▸ **EXERCISE PROMPT**
Print the lines from the line containing "next (135, 1205)" through the line containing "purposes (203, 714)", reproducing each one exactly.

#### INPUT ROWS

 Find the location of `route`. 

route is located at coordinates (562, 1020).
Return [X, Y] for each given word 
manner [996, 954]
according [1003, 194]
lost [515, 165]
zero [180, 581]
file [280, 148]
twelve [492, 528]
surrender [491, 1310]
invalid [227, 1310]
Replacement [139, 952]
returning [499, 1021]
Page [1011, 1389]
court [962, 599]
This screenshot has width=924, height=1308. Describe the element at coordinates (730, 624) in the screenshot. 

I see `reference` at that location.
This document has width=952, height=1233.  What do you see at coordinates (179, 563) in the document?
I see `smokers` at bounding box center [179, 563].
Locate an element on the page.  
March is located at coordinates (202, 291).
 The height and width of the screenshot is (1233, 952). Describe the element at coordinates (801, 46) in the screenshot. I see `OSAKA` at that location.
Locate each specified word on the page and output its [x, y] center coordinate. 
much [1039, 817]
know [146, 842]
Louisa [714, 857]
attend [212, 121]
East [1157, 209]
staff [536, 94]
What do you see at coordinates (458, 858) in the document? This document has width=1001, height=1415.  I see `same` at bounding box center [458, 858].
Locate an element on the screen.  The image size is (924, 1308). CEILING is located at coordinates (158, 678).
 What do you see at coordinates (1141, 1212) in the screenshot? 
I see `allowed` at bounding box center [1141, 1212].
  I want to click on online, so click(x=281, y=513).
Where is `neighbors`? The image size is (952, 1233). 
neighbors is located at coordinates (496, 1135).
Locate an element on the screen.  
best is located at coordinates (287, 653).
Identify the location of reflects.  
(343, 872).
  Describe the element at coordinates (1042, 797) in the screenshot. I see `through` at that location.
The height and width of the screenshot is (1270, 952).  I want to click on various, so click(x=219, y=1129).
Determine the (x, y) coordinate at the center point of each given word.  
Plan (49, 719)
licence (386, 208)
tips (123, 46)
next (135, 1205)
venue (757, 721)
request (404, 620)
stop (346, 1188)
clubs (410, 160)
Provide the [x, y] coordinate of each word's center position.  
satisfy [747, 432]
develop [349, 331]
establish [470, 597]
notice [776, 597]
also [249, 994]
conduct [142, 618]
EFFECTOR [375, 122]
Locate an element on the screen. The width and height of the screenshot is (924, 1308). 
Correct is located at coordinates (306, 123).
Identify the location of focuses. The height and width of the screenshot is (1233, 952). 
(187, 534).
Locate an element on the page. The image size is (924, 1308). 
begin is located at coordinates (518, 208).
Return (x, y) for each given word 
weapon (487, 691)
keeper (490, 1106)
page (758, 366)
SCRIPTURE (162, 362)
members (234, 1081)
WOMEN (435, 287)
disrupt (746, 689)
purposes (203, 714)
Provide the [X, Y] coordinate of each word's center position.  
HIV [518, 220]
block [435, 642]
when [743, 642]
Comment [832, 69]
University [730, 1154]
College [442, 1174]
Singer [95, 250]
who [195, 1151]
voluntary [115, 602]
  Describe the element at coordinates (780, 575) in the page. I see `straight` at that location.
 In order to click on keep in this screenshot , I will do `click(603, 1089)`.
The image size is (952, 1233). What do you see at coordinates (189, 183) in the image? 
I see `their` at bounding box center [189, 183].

########

▸ **EXERCISE RESULT**
next (135, 1205)
venue (757, 721)
request (404, 620)
stop (346, 1188)
clubs (410, 160)
Provide the [x, y] coordinate of each word's center position.  
satisfy [747, 432]
develop [349, 331]
establish [470, 597]
notice [776, 597]
also [249, 994]
conduct [142, 618]
EFFECTOR [375, 122]
Locate an element on the screen. The width and height of the screenshot is (924, 1308). 
Correct is located at coordinates (306, 123).
Identify the location of focuses. The height and width of the screenshot is (1233, 952). 
(187, 534).
Locate an element on the page. The image size is (924, 1308). 
begin is located at coordinates (518, 208).
Return (x, y) for each given word 
weapon (487, 691)
keeper (490, 1106)
page (758, 366)
SCRIPTURE (162, 362)
members (234, 1081)
WOMEN (435, 287)
disrupt (746, 689)
purposes (203, 714)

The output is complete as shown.